Votre départ de l’Opéra, c’était hier ! Comment l’avez-vous perçu ?
Kader BELARBI : Quitter l’Opéra fut un moment douloureux, j’y avais passé trente-trois ans ! Mais en même temps, je crois au cycle de la vie et de la mort, et j’ai toujours pensé à ce terme avec une anticipation très calme. Sans doute parce que danser ne fut pas une vocation pour moi. J’ai suivi ce cursus d’une manière indéterminée. Mon père était militaire, je suis né en France, mais c’est surtout ma mère, à Amiens et à Grenoble, qui m’y a poussé. Pour moi c’était alors une forme de sport, qui induisait une camaraderie. C’étaient aussi des échanges culturels avec d’autres villes, qui me laissent de jolis souvenirs.
Ensuite, à l’Opéra, je fus très sensible à l’atmosphère, mais je n’ai jamais rêvé d’être danseur étoile. Je me souviens qu’en 82, deux années après mon entrée dans le corps de ballet, je me suis demandé : est-ce que la danse est un métier ? Je travaillais comme un fonctionnaire, malgré la magie du théâtre, et pour moi la danse était un état d’esprit. Jusqu’au choc de l’arrivée de Noureev dont je me souviens très fortement : lorsque quelqu’un de sa dimension vient vous voir et vous dit que vous allez faire l’Elu du Sacre du printemps, on prend conscience qu’un regard s’est posé sur vous. A l’époque j’étais encore dans le corps de ballet. Ce fut alors une drogue : toujours plus.
Vos plus grands bonheurs à l’Opéra ?
K.B. : Travailler avec Kylian, Petit, Robbins, Neumeier, Pina Bausch, Mats Ek dont j’ai tant aimé danser la Giselle. J’ai voisiné avec les plus grands, sans parler de Noureev, dont les chorégraphies étaient parfois aberrantes mais en même temps enrichissantes. Je me souviens combien j’ai souffert pour Roméo et Juliette : je ne pouvais jamais regarder ma partenaire dans les yeux, lui dire que je l’aimais, il y avait des croisements de bras incroyables, il fallait se tordre, à droite, à gauche. C’était une torture.

* **Données fournies**
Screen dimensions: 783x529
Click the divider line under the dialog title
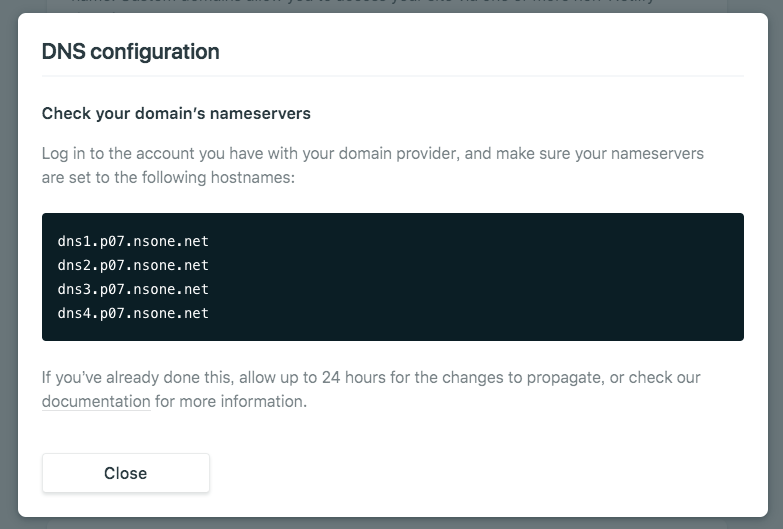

* **Consigne**
Dans l'entretien avec Kader Belarbi, transcrivez sans rien modifier le passage qui va de « K.B. : Travailler » jusqu'à « C’était une torture. ».

* **Corrigé**
K.B. : Travailler avec Kylian, Petit, Robbins, Neumeier, Pina Bausch, Mats Ek dont j’ai tant aimé danser la Giselle. J’ai voisiné avec les plus grands, sans parler de Noureev, dont les chorégraphies étaient parfois aberrantes mais en même temps enrichissantes. Je me souviens combien j’ai souffert pour Roméo et Juliette : je ne pouvais jamais regarder ma partenaire dans les yeux, lui dire que je l’aimais, il y avait des croisements de bras incroyables, il fallait se tordre, à droite, à gauche. C’était une torture.